# Electronic cigarettes, anyone?  The Ikarus v2



## Stryker (Sep 7, 2013)




----------



## cgipson1 (Sep 7, 2013)

reported as spam!


----------



## KmH (Sep 7, 2013)

How is it spam?

Looks like a product type photo to me.


----------



## cgipson1 (Sep 7, 2013)

I guess I am not an addict.. so I don't get it!


----------



## Stryker (Sep 7, 2013)

What's wrong with the photo?   Oh, man... Its a product shot.  I'm no addict too but its not SPAM.  Its a product shot, its a product shot, its a product shot....


----------



## sashbar (Sep 8, 2013)

I think there is nothing wrong with the shot,  it was the title that shows the exact make/model of the product what makes it look like a product placement. Why do we need to know that it is Ikarus v2?


----------



## Murray Bloom (Sep 8, 2013)

Looks like an incredibly high tech drug delivery system, compared with others I've seen. Not a bad shot, although the dark line that runs its full length down the center looks a bit unnatural.  If you agree, try shooting through a white card.


----------



## Derrel (Sep 8, 2013)

cgipson1 said:


> reported as spam!



From a poster who has been here since 2011, and with over 500 posts?

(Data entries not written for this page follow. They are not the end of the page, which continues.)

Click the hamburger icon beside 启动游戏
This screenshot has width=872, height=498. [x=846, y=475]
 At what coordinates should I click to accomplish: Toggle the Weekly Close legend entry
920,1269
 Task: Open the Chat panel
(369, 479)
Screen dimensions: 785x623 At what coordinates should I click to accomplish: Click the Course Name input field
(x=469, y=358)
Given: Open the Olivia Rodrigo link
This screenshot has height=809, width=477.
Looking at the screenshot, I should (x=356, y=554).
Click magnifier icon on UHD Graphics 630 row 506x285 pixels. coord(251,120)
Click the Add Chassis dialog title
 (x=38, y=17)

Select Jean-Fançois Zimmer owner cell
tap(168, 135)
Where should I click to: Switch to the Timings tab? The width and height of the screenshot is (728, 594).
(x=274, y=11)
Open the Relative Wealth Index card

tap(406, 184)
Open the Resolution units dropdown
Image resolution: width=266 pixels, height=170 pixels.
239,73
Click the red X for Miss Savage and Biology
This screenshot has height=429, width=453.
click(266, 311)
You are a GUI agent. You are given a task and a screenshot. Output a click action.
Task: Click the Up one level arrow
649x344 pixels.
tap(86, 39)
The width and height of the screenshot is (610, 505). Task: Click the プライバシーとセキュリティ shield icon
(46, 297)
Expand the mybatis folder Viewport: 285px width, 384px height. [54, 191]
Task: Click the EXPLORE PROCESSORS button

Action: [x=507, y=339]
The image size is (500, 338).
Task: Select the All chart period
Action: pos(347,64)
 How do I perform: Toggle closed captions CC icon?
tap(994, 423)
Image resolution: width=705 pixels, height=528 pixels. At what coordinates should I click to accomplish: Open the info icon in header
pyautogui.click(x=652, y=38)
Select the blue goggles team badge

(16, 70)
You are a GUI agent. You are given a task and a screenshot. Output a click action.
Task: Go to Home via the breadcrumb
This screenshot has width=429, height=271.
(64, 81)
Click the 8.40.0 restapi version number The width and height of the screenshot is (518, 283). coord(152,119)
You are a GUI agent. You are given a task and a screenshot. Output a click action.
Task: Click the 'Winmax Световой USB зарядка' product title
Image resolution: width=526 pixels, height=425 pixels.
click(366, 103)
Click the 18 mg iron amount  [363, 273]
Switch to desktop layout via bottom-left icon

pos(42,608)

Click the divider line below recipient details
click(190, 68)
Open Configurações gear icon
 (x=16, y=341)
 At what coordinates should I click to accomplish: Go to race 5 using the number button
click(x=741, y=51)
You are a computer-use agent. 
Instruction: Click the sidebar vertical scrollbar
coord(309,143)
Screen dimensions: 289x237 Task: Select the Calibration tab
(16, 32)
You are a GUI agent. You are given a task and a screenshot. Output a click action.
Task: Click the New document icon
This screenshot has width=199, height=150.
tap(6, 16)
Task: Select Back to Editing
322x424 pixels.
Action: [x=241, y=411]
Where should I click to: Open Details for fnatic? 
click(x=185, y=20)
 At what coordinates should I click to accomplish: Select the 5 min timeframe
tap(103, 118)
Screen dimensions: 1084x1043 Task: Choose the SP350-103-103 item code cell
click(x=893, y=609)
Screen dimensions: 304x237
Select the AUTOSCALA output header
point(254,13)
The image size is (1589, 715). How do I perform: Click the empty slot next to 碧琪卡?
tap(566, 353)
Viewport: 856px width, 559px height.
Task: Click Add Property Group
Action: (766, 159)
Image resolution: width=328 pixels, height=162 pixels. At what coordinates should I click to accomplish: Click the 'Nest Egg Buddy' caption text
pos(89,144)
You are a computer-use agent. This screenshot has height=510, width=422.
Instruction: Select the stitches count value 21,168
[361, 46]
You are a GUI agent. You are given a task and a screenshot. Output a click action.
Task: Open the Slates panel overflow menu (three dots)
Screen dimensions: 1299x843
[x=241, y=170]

Hilarious.


----------



## cgipson1 (Sep 8, 2013)

Derrel said:


> cgipson1 said:
> 
> 
> > reported as spam!
> ...



A Drug delivery device... and the way it was presented... I assumed he was selling it. Hardly ridiculous!

Have you read about how these little POS's are becoming very common in even elementary schools ... for abuse? I don't think they should be presented on a public forum, personally. They are considered a new Gateway Drug since they can be modified to deliver "other" substances!

E-cigarettes: police looking into potential drug abuse in Palm Beach County

Discovery Health "10 Little-known Facts About E-cigarettes"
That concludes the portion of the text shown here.